Print exactly the lines from the one containing "Viewport: 670px width, 349px" through the last line of the entries below; the pictures stay out of the copy.

[[ Extracted material, beginning ]]

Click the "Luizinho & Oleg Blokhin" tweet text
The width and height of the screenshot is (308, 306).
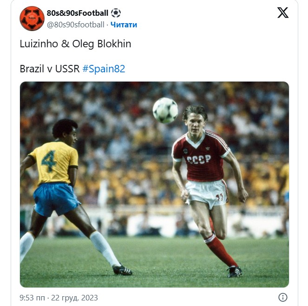pyautogui.click(x=75, y=44)
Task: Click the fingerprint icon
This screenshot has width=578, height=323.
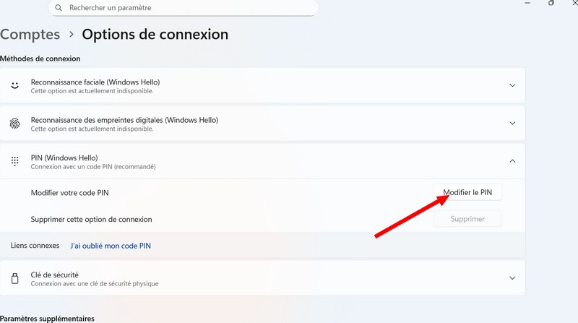Action: pyautogui.click(x=14, y=124)
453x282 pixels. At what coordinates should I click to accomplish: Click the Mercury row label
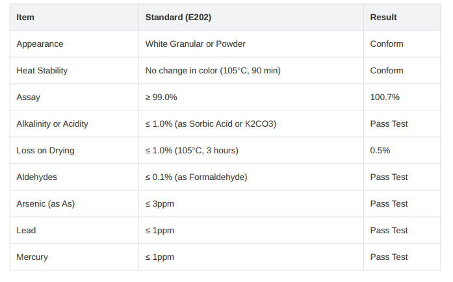click(x=32, y=257)
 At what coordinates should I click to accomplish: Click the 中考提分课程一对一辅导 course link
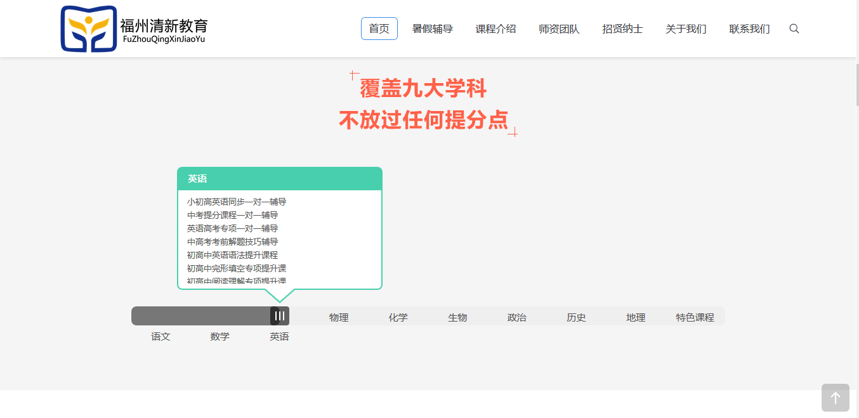(232, 215)
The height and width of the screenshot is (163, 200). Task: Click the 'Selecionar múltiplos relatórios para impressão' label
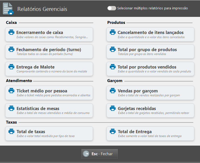152,8
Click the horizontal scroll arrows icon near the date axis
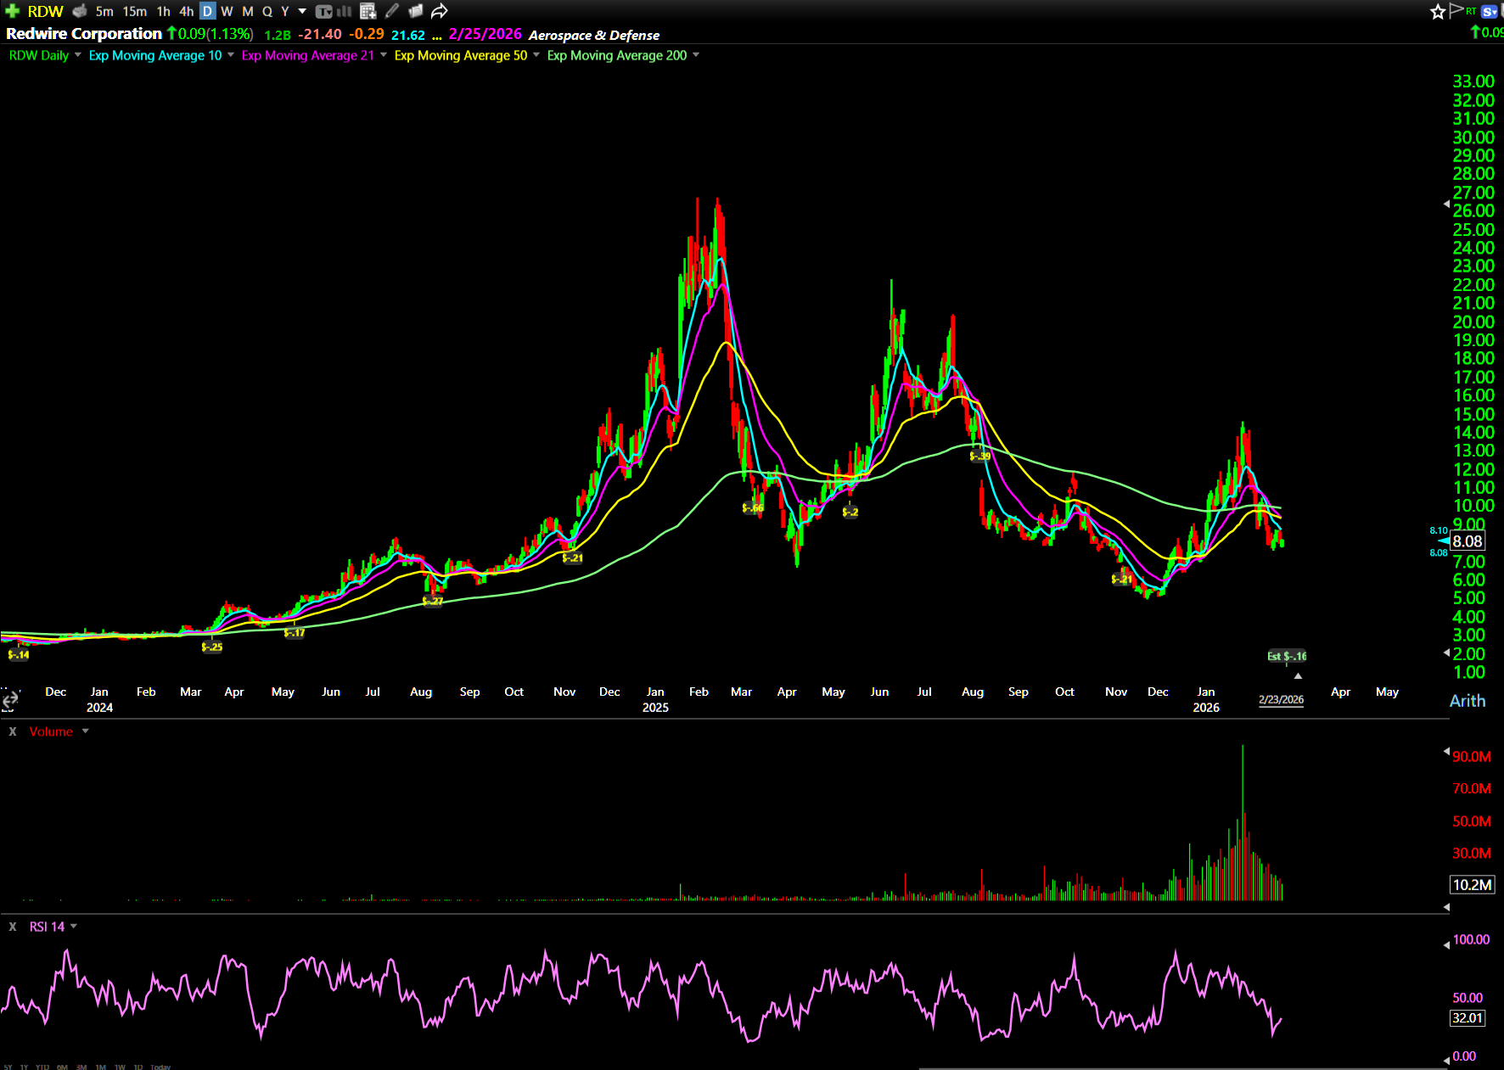The image size is (1504, 1070). tap(9, 700)
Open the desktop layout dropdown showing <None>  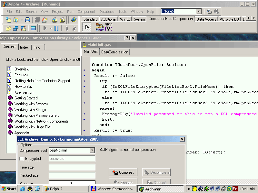tap(199, 12)
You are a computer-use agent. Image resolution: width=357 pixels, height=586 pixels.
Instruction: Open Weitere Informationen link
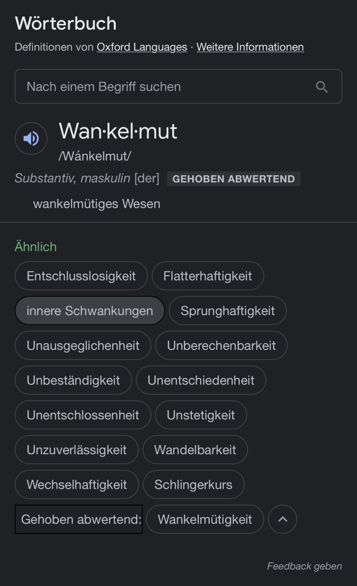coord(250,47)
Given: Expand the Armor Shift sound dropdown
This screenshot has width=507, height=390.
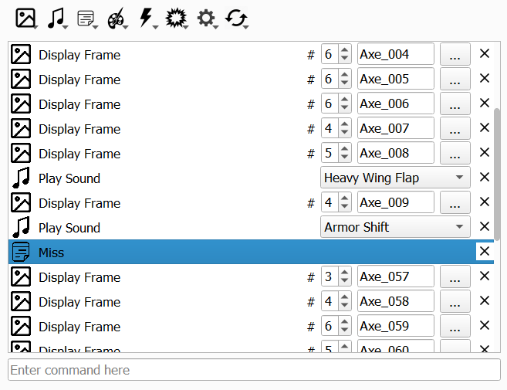Looking at the screenshot, I should click(x=395, y=228).
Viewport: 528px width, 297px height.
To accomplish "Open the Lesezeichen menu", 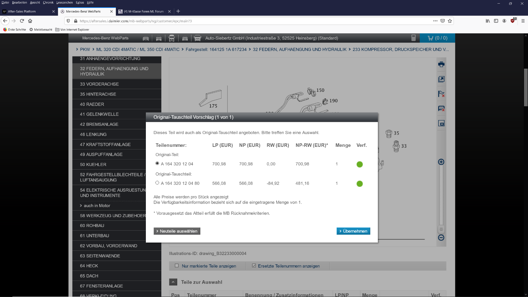I will pos(64,2).
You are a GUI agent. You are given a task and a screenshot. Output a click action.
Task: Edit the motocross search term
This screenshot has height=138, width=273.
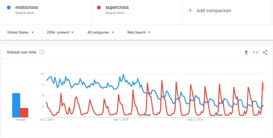click(x=27, y=8)
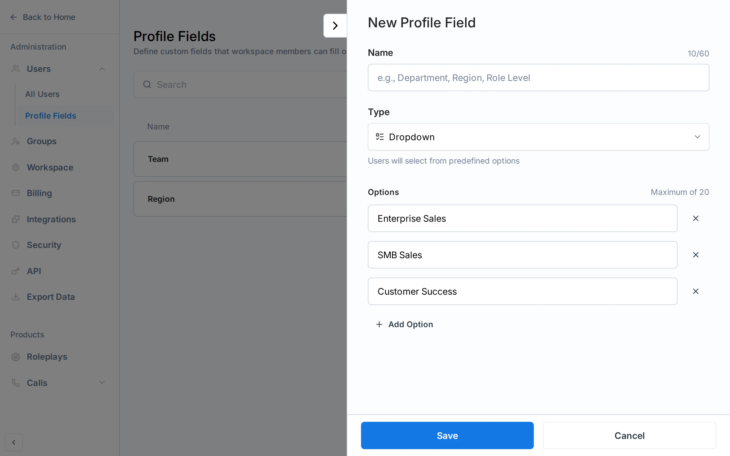This screenshot has width=730, height=456.
Task: Click the Workspace gear icon
Action: point(15,167)
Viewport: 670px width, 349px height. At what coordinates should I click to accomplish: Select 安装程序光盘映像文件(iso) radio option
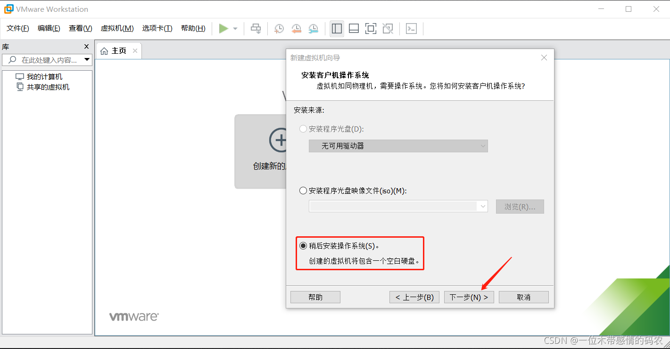pyautogui.click(x=303, y=191)
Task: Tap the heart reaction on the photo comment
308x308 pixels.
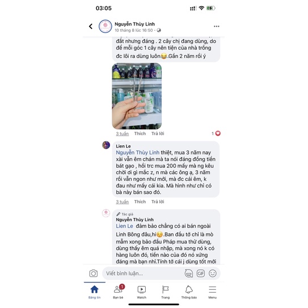Action: coord(218,133)
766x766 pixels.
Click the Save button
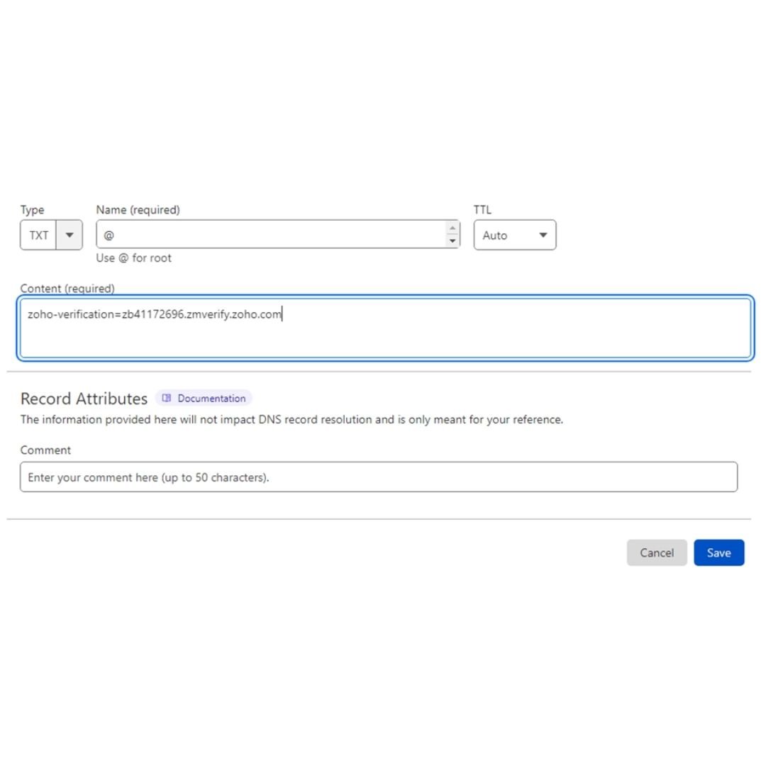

[[ Extracted material, end ]]

[Finished task]
Viewport: 670px width, 349px height. At what coordinates should I click to accomplish: Select 安装程序光盘映像文件(iso) radio option
pyautogui.click(x=303, y=191)
Task: Tap the heart reaction on the photo comment
308x308 pixels.
Action: coord(218,133)
766x766 pixels.
Click the Save button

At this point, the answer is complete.